Opening up to different views

February 21st, 2018 by Douglas McEncroe · No Comments · Organizational Culture

Facebook ManipulationI must admit to being disillusioned with the press today. The difficulty to be financially viable has made the newspapers abandon the rigor they once honoured. So often, what you read is not based on fact, nor reflects a writer who values truth. It seems that few journalists invest the time to check the veracity of their sources. Social media is, of course, even worse.

The manipulation of information

And so my search to be informed and to understand, as best I can, the reality in which we live, has led me to pursue other sources. The study of history is always useful as good historians still practise their craft with dedication and rigor basing their interpretation on original documents and being open to participate in debate with other historians who often have a different interpretation of what happened.

Another source is interviews with a very diverse set of people who share their real life experiences. I confess to being a fan of Richard Fidler’s “Conversations” which gives you access to people who you would probably never get to meet. At the end of last year, he talked to futurist Mark Pesce who is one of the pioneers of virtual reality on the web. The conversation centred on how social media, particularly Facebook, is using algorithms to manipulate the information people read in their news feed and the advertisements they are targeted with. The net result is a grouping of people who share common views thus amplifying their biases. These algorithms assure that all the news and all the opinion pieces that they read come from people who think like them. This is great for business because people love reading things that make them feel they are right. However, far from a debate between two learned historians who explore different interpretations of real events based on historical facts and original documents, people on Internet are grouped together with like minded individuals and fed news that often has little connection to the facts.

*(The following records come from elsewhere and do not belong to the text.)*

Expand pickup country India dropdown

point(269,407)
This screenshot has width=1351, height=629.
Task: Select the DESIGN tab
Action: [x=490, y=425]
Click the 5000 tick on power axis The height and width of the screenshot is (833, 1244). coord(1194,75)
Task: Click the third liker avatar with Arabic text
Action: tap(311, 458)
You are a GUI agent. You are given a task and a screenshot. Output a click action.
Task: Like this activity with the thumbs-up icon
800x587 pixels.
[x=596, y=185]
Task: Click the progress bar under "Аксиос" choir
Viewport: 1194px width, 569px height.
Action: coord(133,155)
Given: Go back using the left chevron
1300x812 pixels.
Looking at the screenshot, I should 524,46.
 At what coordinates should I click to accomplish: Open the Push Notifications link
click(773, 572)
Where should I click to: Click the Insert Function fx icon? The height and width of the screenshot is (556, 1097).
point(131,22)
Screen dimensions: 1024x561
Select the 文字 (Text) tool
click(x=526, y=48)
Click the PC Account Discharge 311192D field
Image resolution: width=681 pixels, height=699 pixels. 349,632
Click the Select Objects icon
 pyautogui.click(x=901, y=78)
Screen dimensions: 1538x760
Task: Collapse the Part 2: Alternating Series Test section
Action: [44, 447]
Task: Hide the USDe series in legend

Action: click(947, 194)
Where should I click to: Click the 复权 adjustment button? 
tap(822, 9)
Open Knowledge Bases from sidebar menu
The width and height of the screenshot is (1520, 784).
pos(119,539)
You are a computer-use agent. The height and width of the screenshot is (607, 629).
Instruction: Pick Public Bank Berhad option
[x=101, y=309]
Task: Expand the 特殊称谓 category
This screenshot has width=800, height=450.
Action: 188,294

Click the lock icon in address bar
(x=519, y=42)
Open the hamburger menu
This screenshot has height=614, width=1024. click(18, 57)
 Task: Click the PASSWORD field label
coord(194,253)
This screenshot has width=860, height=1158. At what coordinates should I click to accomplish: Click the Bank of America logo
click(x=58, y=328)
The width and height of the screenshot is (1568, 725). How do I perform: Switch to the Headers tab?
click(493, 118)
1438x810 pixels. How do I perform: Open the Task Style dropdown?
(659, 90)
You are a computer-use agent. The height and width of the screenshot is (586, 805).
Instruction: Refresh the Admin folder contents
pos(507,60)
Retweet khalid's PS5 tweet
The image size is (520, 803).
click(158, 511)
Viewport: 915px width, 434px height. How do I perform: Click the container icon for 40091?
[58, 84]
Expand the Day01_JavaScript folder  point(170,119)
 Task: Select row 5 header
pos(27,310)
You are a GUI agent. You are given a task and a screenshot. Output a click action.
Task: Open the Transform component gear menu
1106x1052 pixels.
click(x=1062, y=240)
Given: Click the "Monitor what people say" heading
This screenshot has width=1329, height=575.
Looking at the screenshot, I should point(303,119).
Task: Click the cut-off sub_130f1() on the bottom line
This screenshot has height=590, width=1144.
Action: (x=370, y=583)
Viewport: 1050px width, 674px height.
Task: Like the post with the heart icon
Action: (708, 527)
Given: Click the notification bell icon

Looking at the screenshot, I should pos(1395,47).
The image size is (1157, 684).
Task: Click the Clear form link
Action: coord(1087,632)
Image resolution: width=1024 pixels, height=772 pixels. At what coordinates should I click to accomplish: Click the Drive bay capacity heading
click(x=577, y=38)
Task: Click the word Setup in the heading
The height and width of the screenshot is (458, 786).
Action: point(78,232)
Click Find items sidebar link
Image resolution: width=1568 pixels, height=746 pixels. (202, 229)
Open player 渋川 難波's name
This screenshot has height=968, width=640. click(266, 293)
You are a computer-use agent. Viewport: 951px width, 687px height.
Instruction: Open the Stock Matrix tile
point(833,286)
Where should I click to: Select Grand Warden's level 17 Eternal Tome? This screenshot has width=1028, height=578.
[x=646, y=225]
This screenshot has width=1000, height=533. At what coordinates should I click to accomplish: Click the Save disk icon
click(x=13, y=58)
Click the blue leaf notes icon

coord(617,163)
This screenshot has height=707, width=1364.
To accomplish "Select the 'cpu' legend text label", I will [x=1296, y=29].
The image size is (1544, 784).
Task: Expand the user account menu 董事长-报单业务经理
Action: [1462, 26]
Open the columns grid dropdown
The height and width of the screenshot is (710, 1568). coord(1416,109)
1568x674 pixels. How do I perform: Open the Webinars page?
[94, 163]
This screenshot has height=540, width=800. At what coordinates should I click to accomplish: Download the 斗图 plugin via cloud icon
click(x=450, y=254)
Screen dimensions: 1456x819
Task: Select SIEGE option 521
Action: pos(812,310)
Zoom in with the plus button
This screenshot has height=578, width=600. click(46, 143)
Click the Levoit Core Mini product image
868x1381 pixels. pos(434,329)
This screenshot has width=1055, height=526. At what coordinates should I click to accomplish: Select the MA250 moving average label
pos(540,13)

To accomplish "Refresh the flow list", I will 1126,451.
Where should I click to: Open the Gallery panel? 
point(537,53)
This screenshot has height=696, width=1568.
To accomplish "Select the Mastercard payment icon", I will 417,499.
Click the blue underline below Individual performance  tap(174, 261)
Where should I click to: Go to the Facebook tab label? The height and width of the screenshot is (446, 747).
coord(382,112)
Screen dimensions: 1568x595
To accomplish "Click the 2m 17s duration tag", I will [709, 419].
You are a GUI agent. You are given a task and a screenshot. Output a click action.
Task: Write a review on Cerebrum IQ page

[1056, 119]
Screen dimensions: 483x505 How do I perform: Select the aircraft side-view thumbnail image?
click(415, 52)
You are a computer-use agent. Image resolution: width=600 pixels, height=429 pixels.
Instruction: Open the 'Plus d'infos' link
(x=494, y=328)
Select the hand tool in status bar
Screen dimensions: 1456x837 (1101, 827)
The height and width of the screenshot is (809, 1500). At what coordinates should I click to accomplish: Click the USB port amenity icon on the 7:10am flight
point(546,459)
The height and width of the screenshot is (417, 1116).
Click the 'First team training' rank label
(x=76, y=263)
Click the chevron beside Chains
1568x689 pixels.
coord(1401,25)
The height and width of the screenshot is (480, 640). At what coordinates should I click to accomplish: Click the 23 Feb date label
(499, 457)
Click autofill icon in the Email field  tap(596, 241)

I find this an extremely worrying trend, for the hope of Internet was to have people well informed so that they could form their own opinions independently of the manipulation of the media. In contrast, what is happening is the creation of tribes who are ever less open to exploring other points of view or even investigating what actually happened in any given situation. And the worse thing is that they are not even aware of it.

Tribalism in organisations

Also in organisations, like minded people get together and amplify their biases. It can be people at the same hierarchical level, it can be departments or business units or it can be people from different companies that came together in a merger. The point is that if people only exchange views with people from their own group, then they don’t get together and listen to other people with different perspectives, different information and different interpretations. It is precisely this interaction between people with diverse experiences that a more robust thinking can prosper.  The pursuit of truth and the search for new ways forward are fundamental for an organisation’s well being.

JFK said it rather eloquently some fifty-six years ago at the Commencement Address at Yale University:

“The great enemy of truth is very often not the lie – deliberate, contrived and dishonest – but the myth – persistent, persuasive and unrealistic. Too often we hold fast to the clichés of our forebears. We subject all facts to a prefabricated set of interpretations. We enjoy the comfort of opinion without the discomfort of thought”.

 

Tips for leaders to battle group-think

Leaders need to encourage the discomfort of thought, both at an individual, group and even corporate level.

Far from using algorithms like Facebook that indulge peoples’ desire to communicate with people who think like them, leaders need to bring people with diverse perspectives together and facilitate a process in which different groups can share information and interpretations in pursuit of a more complete picture that reflects the complexity of reality.

When forming an opinion, ask yourself:

  • Where did my information come from?
  • How do I know if it is true?
  • What facts is it based on?
  • What motivations lie behind it?

Explore other peoples’ worlds, be curious to know about their challenges, interests and their perspectives.

 

A healthy organisation values different inputs and understands that reality today is enormously complex.